The waste will go to one of four wastewater treatment plants in San Jose, Sunnyvale, Palo Alto or Gilroy depending on where it comes from.

San Jose then supplies Stanford with untreated waste for COVID-19 detection.

The San Jose-Santa Clara Regional Wastewater Facility alone receives an average of 110 million gallons of wastewater per day, according to the city, and it is the largest tertiary wastewater treatment plant west of the Mississippi River. Tertiary treatment is the final cleaning process that improves wastewater quality before it is reused or discharged to the environment.

However, the process is not as simple as testing the raw sewage for the coronavirus, Sarkar said.

“Essentially wastewater is allowing everyone to get tested without getting tested. So that’s why it’s a useful tool.”

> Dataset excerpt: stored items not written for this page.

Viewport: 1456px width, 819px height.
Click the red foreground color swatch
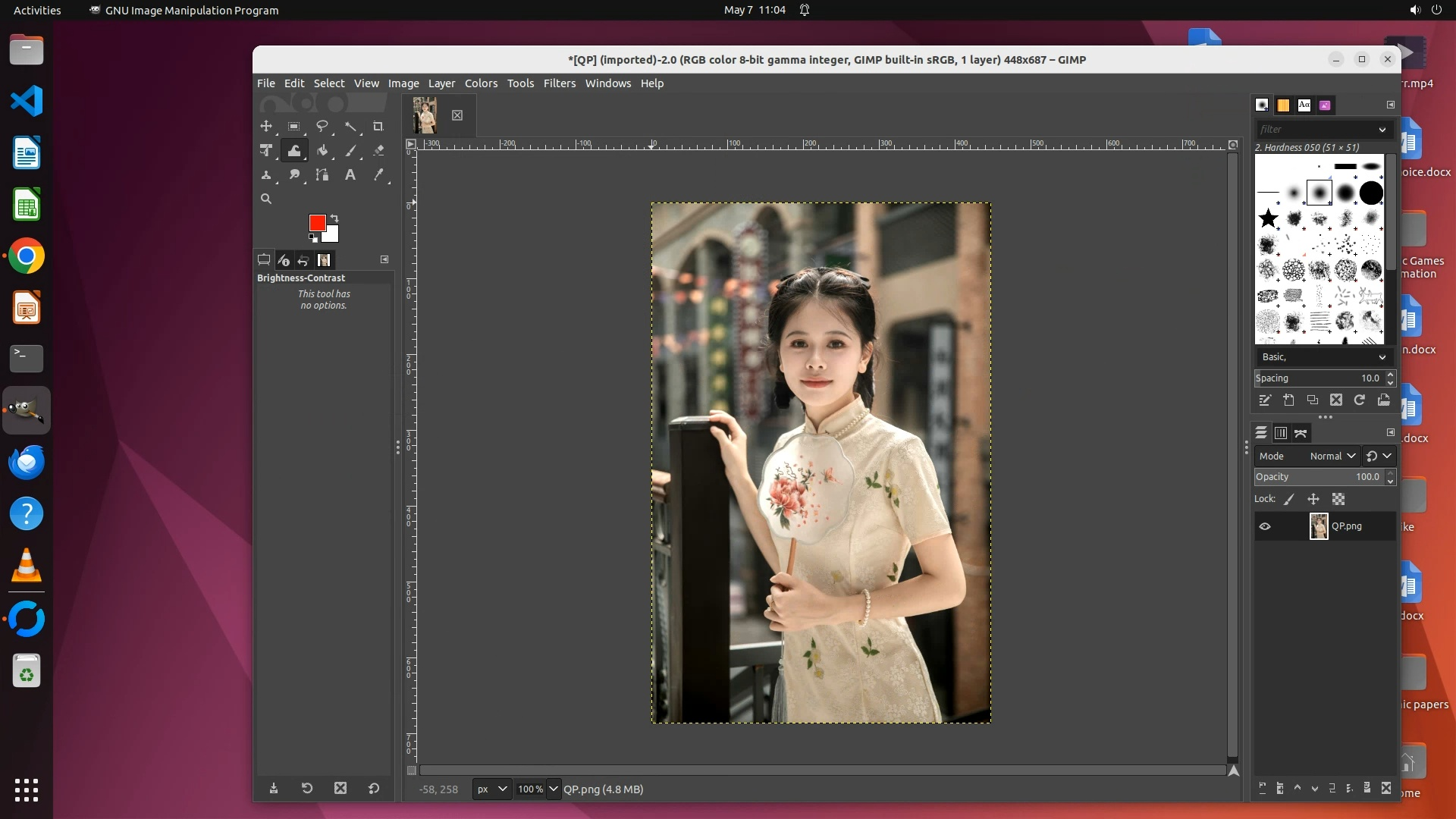click(317, 222)
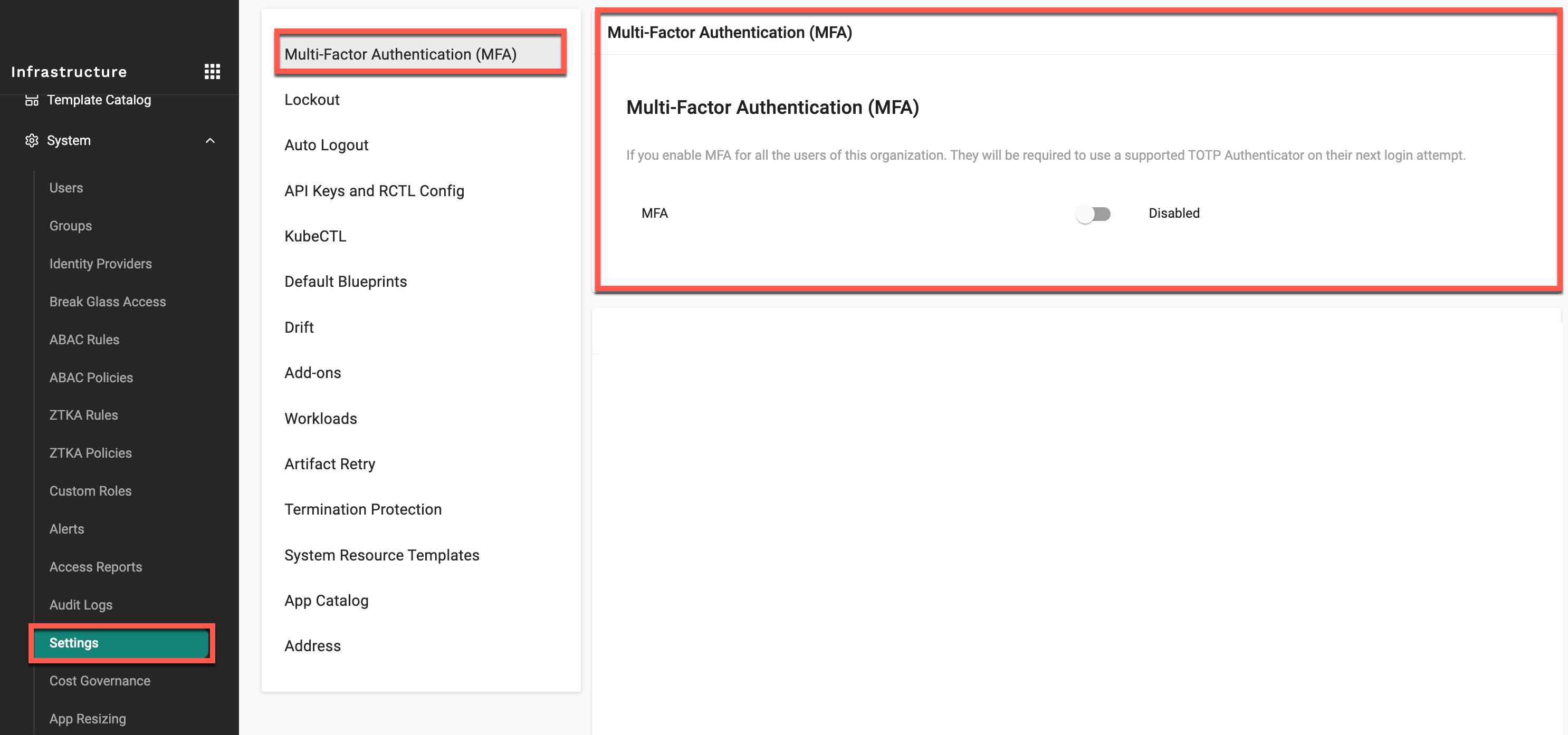The image size is (1568, 735).
Task: Click Settings in the sidebar
Action: point(74,643)
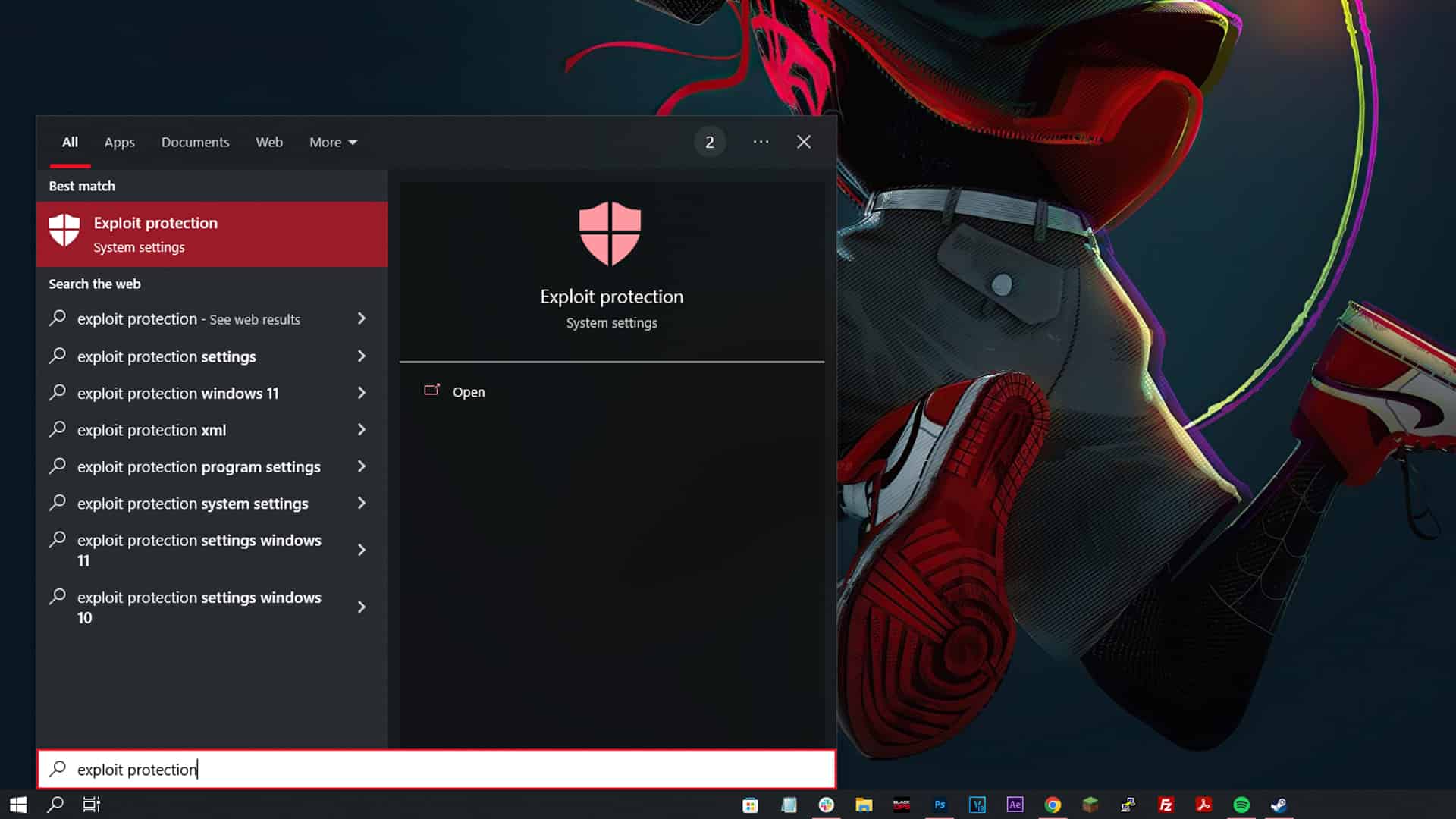The image size is (1456, 819).
Task: Expand the exploit protection xml suggestion
Action: 151,430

Payal Sarkar, San Jose Environmental Services Watershed Protection

To test the right sample for COVID-19, researchers must wait for sludge from the wastewater to settle. The virus will sink with the solid stool, rather than float in the liquid.

Researchers have found they are more likely to find more COVID-19 in stool from “settled solids” than the sewage water.

The test works by isolating the RNA in the virus that causes COVID-19 from the excrement.

According to Stanford’s findings, the increases and decreases of virus RNA from the waste over the past nine months have matched that of clinical COVID-19 data in the county.

The daily RNA concentration in the stool declined in May and June and peaked in July, according to a Stanford study.

So far the data is promising, Balliet said, but the process still has limits.

Health officials can divide COVID-19 wastewater data into different regions based on the treatment plant they receive it from.

Easier than popping manholes

However, tracking waste data by neighborhood seems unlikely as extracting sewage from the systems underneath each neighborhood would be too timely and costly, Balliet said.

It’s much cheaper and easier to extract the samples directly from the wastewater treatment plant.

“It’s more financially feasible and it does not pose some of the logistical challenges … such as going into a street, popping a manhole, dropping a sampler down there and that type of thing,” Balliet said. “Furthermore, you can’t really get the solids out of the sub-sewer shed like you can at the plant where we can get the solids much more easily.”

However, the environmental health director said health officials could potentially use the data to predict the impending rise and decline of COVID-19 case rates in the county three days ahead of time.

For now, cases still appear to be soaring and it will be some time before health officials can predict a change in that direction.

Health officials last week implored residents not to gather for the holidays as cases continue rising. As of Dec. 27, the county has tallied a cumulative total of 64,974 COVID-19 cases, 652 deaths and is averaging 1,200 new cases a day.